For more information:
Mary Elizabeth Margolis, the Acting Managing Director of Voice for Refuge Action Fund, writes in The Hill:
“To his credit, after inauguration President Biden quickly signaled his intent to follow through on his commitment to support refugee resettlement. Through executive action, he rescinded the previous administration’s wrongful refugee bans and laid the foundation to strengthen refugee protections and increase refugee admissions. President Biden also announced his plan to increase the refugee admissions goal, known as the presidential determination, for the remainder of this fiscal year to 62,500 — from the historic low of 15,000 — and then to 125,000 for Fiscal Year 2022. This change would also end the Trump-era guidelines harmfully restricting which refugees could be resettled, which had made even meeting the tiny existing goal nearly impossible. ….
“It has been almost two months since his announcement and more than one month since the consultations, and President Biden has still not signed on the dotted line to allow more refugees to travel.
“Seven hundred flights have been canceled, and there is now an indefinite suspension on booking travel for refugees who are not in the restrictive categories. Each week that passes, security checks that are required for travel expire. Families who have been waiting years for loved ones to finally arrive are being dealt another blow to their hopes, and potentially significant delays to their cases.”
Marcia Brown explains in American Prospect:
“Unlike asylum, the U.S. Refugee Admissions Program (USRAP), established in 1980, requires refugees to go through years of screening and background checks. The president determines the refugee cap and admissions goals each year. Trump’s presidential determination specified eligibility by category rather than by region, which is more typical. Only refugees who faced religious persecution, Iraqis who aided the U.S. military, and embassy-referred refugees were eligible for resettlement. This left out thousands of refugees who were already processed….
“With the new cap proposed in February, all that remains for a new presidential determination is the president’s signature.
“It takes on average three years to process, vet, and ready refugees for resettlement. According to Kekic, there’s a roughly six-week window in that three years where the paperwork is all up to date, as it changes daily.
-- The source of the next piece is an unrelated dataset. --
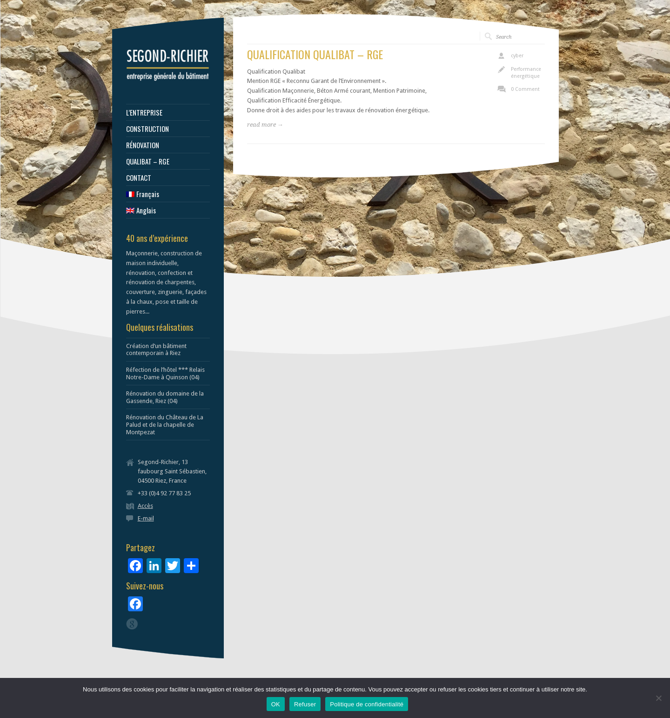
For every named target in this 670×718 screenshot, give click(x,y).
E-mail (146, 518)
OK (275, 704)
For those on the recently canceled flights, it may take months or years to update all the paperwork. ‘When you’re living in a refugee camp and you’re given a glimpse of what could be and then that’s taken away, it’s if not equivalent to their suffering in the first place, then close to it,’ Kekic said.”
Some 124 elected officials from 35 states joined refugee families and supporters in an April 6 letter to President Biden, urging action for refugees.